Aku tahu dunia ini absurd. Aku tahu cinta bukan milik satu orang saja. Tapi aku tidak peduli. Aku memilih untuk mencintai dengan romantisme egois. Karena aku tahu, di balik kehancuranku, hanya satu hal yang mampu membangkitkan sisi terbaikku: kemurnian. Jika aku tidak mendapatkannya, maka cinta akan berubah menjadi perang, menjadi manipulasi, menjadi racun. Dan ketika itu terjadi, aku tak lagi mencintai—aku hanya ingin menghancurkan. Bukan karena benci semata, tapi karena rasa cintaku terlalu dalam untuk dikhianati. Maka sekarang, aku berdiri di antara puing-puing kepercayaan, mencintai hantu dari seseorang yang tak pernah benar-benar jadi milikku seutuhnya.
Mencintai dengan Romantisme Egois
Aku membenci pengkhianatan karena aku mencintai dengan sepenuh hati. Aku adalah monster yang lahir dari luka, tetapi juga manusia yang mencari cinta sejati. Dalam dunia yang penuh dengan keabsurdan dan nihilisme, aku tetap berharap menemukan cinta yang murni dan tulus, meskipun itu mungkin hanya ilusi.
Aku mencintai dengan cara yang tidak biasa — tidak lembut, tidak mudah, tidak ringan. Cintaku adalah bentuk keinginan yang menuntut kesempurnaan dalam kemurnian, dalam kesetiaan, dalam pengakuan bahwa aku satu-satunya. Dan ketika semua itu dikhianati, bahkan oleh masa lalu, aku menjadi monster yang tak lagi bisa mencintai dengan cara manusia biasa.

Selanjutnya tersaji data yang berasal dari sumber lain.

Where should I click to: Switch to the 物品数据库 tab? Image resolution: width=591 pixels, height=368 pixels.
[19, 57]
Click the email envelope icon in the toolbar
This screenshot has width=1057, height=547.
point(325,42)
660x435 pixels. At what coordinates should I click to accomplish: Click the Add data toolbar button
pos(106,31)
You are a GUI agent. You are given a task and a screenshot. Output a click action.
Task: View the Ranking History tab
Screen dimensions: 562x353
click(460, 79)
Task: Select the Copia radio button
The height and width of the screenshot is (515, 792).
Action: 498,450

Aku membenci pengkhianatan bukan karena aku lemah, tapi karena aku mencintai dengan kekuatan yang terlalu besar untuk ditanggung dunia yang serba abu-abu ini. Aku ingin cinta yang total, bukan cinta yang bisa berbagi ruang dalam hati atau tubuh dengan siapapun yang bukan aku.
Aku adalah romantisis yang egois.
Egois karena cintaku bukan demokrasi.
Egois karena aku tak ingin cinta yang bisa dimaafkan oleh waktu atau dimaklumi oleh logika.

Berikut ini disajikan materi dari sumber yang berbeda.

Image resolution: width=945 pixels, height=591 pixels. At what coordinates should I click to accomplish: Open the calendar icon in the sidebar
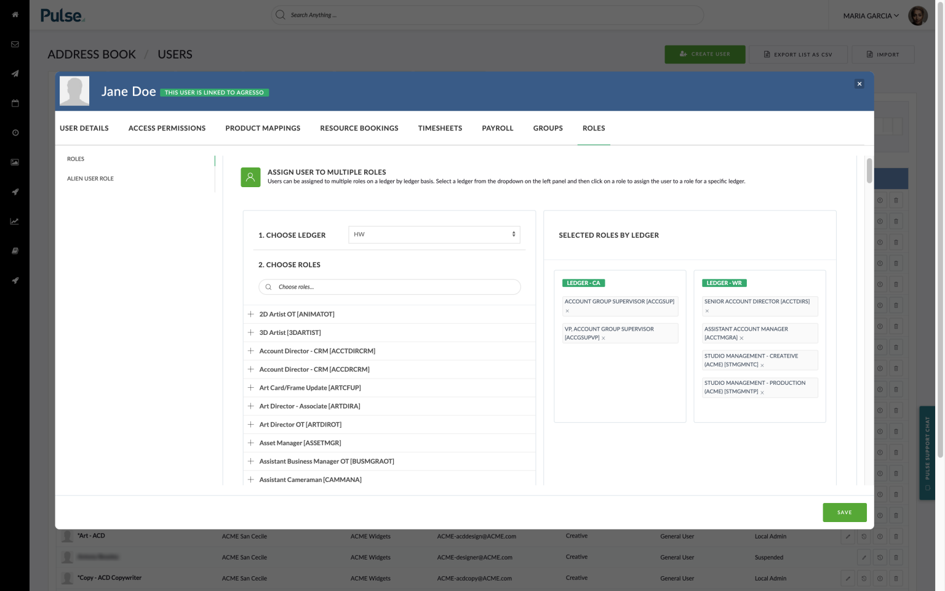pyautogui.click(x=15, y=103)
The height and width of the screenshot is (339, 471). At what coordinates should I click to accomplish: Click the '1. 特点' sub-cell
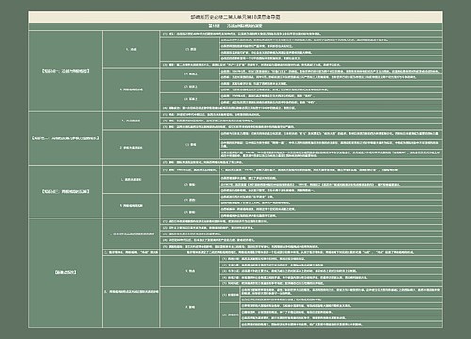190,271
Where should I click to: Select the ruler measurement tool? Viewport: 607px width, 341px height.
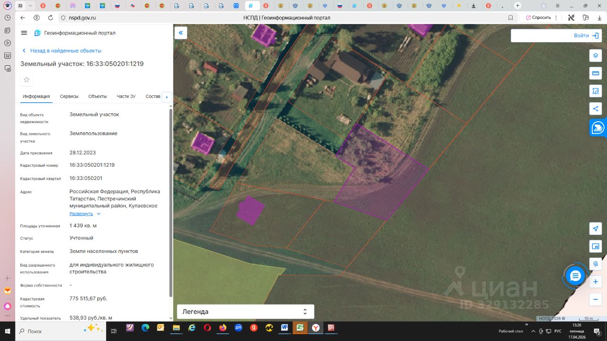(x=595, y=73)
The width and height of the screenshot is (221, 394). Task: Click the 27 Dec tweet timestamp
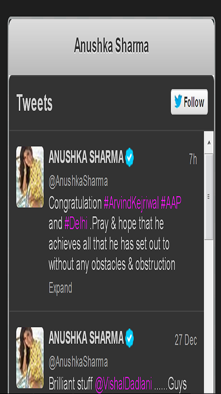(x=186, y=340)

Cinta bagiku adalah ritual mutlak, bukan negosiasi moral.Namun di balik monster yang tampak ini, aku tetaplah manusia —
yang pernah terluka, yang pernah ditinggalkan,
yang pernah menjadi pilihan kedua dari seseorang yang katanya mencintaiku.Dalam dunia yang absurd, seperti yang dikatakan Camus, aku tetap mencari makna — meski makna itu terus menertawaiku.

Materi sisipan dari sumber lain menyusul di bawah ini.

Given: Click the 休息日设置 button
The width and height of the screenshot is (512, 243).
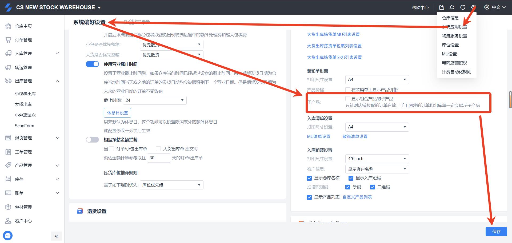Looking at the screenshot, I should tap(117, 113).
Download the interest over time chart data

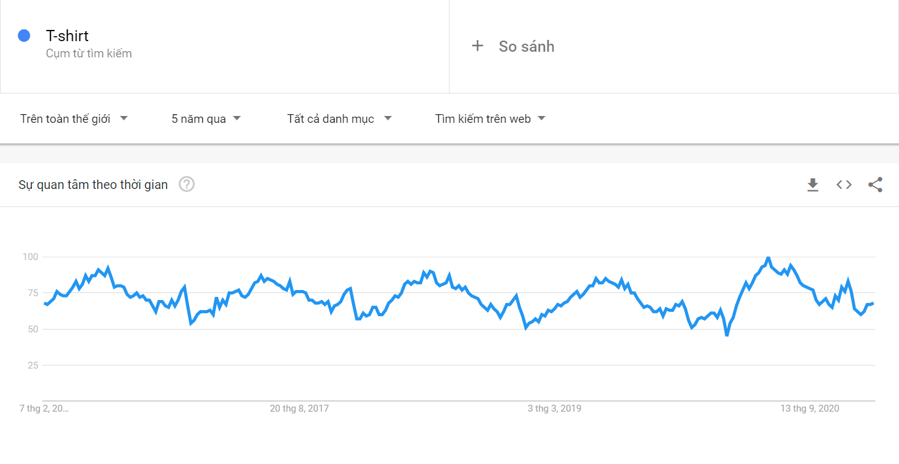[x=813, y=185]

Dalam dunia yang nihil, seperti yang digambarkan Dazai, aku tetap menggenggam harapan — walau hanya dalam bentuk bayangan cinta yang murni.
Aku tahu mungkin aku takkan menemukannya.
Tapi cinta sejati, bahkan dalam imajinasi yang paling egois dan paling gelap,
tetap menjadi satu-satunya alasan aku tidak benar-benar ingin mati.Karena meski aku haus akan kesucian,
dan marah ketika kenyataan memberiku cinta yang pernah kotor,
aku tetap menunggu…
suatu hari, mungkin, ada seseorang yang datang tanpa jejak siapa pun,
dan bersedia mencintai monster sepertiku, dengan cara yang aku butuhkan, bukan yang pantas.Dan kalau pun cinta itu tak pernah ada,
setidaknya aku telah mencintai dengan cara paling jujur yang bisa dimiliki manusia:
tanpa pura-pura rela, tanpa kompromi,
dengan seluruh hasrat, luka, dan ambisiku yang kotor tapi nyata.Itulah aku.
Sang romantisis egois.
Yang mencintai dengan luka dan harapan,
di tengah dunia yang terus membusuk.